■ Stated task
Count how many lines of the material below contain the string "resolution" with the same case, and reply with only that number.

** Start Information given **

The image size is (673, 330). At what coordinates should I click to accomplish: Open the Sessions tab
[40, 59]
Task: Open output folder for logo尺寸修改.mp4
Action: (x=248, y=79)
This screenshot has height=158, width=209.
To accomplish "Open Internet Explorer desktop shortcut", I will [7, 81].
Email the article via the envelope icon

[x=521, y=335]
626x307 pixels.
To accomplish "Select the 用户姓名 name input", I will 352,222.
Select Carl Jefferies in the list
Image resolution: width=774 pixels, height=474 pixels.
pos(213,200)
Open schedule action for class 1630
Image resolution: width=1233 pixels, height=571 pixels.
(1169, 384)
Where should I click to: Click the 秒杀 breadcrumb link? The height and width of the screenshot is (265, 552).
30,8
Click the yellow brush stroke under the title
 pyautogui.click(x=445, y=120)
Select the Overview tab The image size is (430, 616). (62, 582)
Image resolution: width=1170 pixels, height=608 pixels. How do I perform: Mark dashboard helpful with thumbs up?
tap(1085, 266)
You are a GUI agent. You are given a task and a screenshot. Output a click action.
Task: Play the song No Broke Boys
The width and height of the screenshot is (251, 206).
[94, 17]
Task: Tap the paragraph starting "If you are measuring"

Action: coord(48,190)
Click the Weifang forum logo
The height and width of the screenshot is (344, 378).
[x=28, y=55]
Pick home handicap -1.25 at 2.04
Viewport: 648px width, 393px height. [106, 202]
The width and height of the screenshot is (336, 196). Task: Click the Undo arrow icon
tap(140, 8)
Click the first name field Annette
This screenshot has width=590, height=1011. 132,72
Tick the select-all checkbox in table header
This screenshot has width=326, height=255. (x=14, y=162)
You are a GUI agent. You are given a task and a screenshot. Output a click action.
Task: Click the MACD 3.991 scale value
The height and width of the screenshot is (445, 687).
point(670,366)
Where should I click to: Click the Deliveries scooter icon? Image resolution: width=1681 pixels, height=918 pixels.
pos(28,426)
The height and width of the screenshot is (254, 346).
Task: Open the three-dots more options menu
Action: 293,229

** End Information given **

■ Answer below
4